start Source document
Last year, my daughter disappeared often. She’d flit through the wardrobe door to discover Mr. Tumnus, or fall down a rabbit hole to have tea with the Hatter. And she was just as unhappy at my calling her back home to help wash dishes as I had been when my own mother attempted to relocate me from Middle Earth to Later Earth because the table needed setting. Kids need a foot in both the real and the storybook worlds. But how do you strike a balance?

Balance struck all by itself last summer, when a professional harpist treated us to an impromptu outdoor concert. We were ten feet from the sound box, and as the ­haunting melody rippled out into the evening air, a certain daydreamer beside me woke up – and stayed awake. When the music ended, she walked through several people, never taking her eyes off those strings. The harpist was cross-examined, though she didn’t seem to mind. We walked home rather dazed, and daughter informed father that she was going to play harp. He snorted in disbelief. The man can play seven instruments, but harp was not on his radar. The “you’re-only-nine-think-it-over-for-a-bit” conversation went on for six months, but she kept harping on it (yes, I know).

“Shout for joy to the Lord, all the earth, burst into jubilant song with music; make music to the Lord with the harp, with the harp and the sound of singing.” Psalm 98

Then some strings started to align. A friend donated a small secondhand lap harp. Another friend recommended a teacher, the harpist in the local symphony orchestra. But a lap harp gives you no room to grow, and it can’t change keys. A quality lever harp, however, can cost five thousand dollars. While we were puzzling over that one, my husband and I traveled to Lancaster to staff a booth at a homeschool conference. From a distant corner of the exhibit hall, the unmistakable tones of a harp flowed over the five thousand people in attendance. We followed the sound to the booth of harp-maker Alex Marini and his family, who were playing hymns on a succession of majestic Regency harps.
end Source document
▶ **Problems to work on**
**a)** Give again, word for word, the passage of the essay about the daughter and the harp starting at "Last year, my" and ending at "strike a balance?".
**b)** Carry on the essay about the daughter and the harp from its last sentence, adding a few more paragraphs in the same voice.
start Recorded data
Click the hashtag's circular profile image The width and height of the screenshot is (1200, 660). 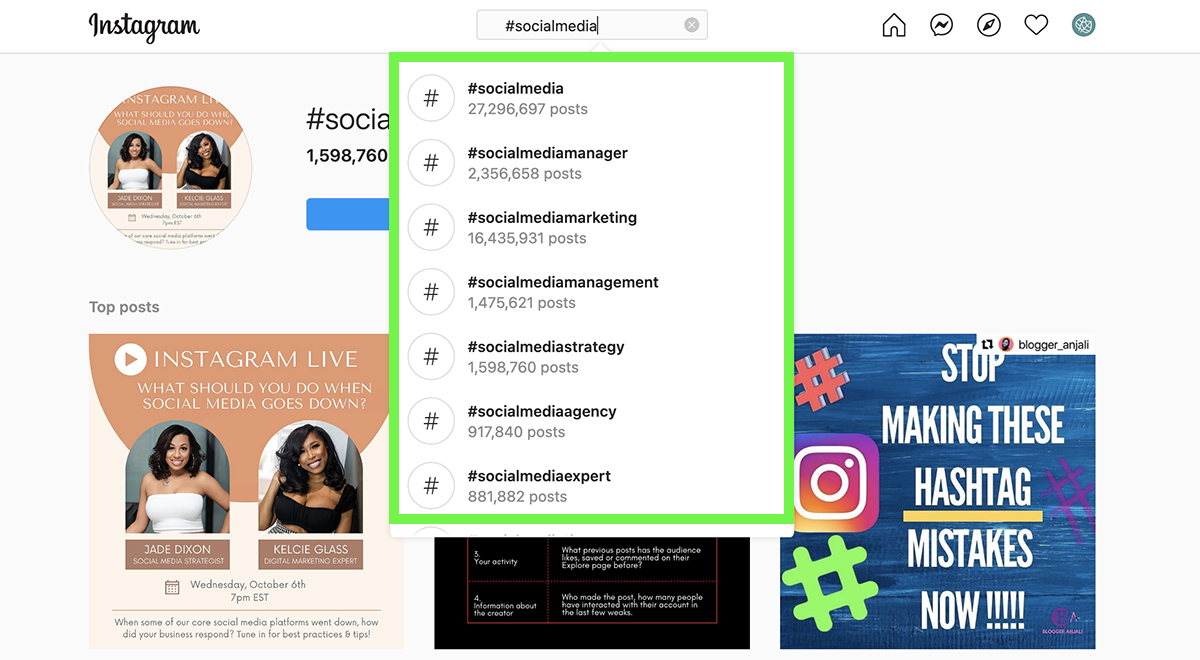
end Recorded data
▶ **Answers**
**a)**
Last year, my daughter disappeared often. She’d flit through the wardrobe door to discover Mr. Tumnus, or fall down a rabbit hole to have tea with the Hatter. And she was just as unhappy at my calling her back home to help wash dishes as I had been when my own mother attempted to relocate me from Middle Earth to Later Earth because the table needed setting. Kids need a foot in both the real and the storybook worlds. But how do you strike a balance?

**b)**
We crossed paths at lunches and after-hours, and each time learned a little more, not only about harp-making, but also about the history of an instrument that has accompanied praise and prayer to God for centuries. When Alex found out that my husband is a carpenter, he told us to look into ordering blueprints and hardware for a Regency harp, for a fraction of the cost of a finished one.

What followed was the Summer of the Harp. And it must be said that the dad who had snorted at the whole concept did the lion’s share of the work. But everyone helped, by scrambling around in the lumber shed for lengths of cherry wood, sanding – the three-year-old using 1000-grit sandpaper, so it didn’t matter how much energy was expended – gluing, painting, and staining. Oh, and tuning! It took fifty tune-ups before the strings held their pitch faithfully enough to add the key levers. Now the first Christmas songs are echoing through our house: “In the bleak midwinter,” “Oh Holy Night. . . .” There is nothing in the world like the sound of a harp. Is there a downside? Maybe. Now dad and daughter squabble over who gets to play . . . and neither of them will do the dishes.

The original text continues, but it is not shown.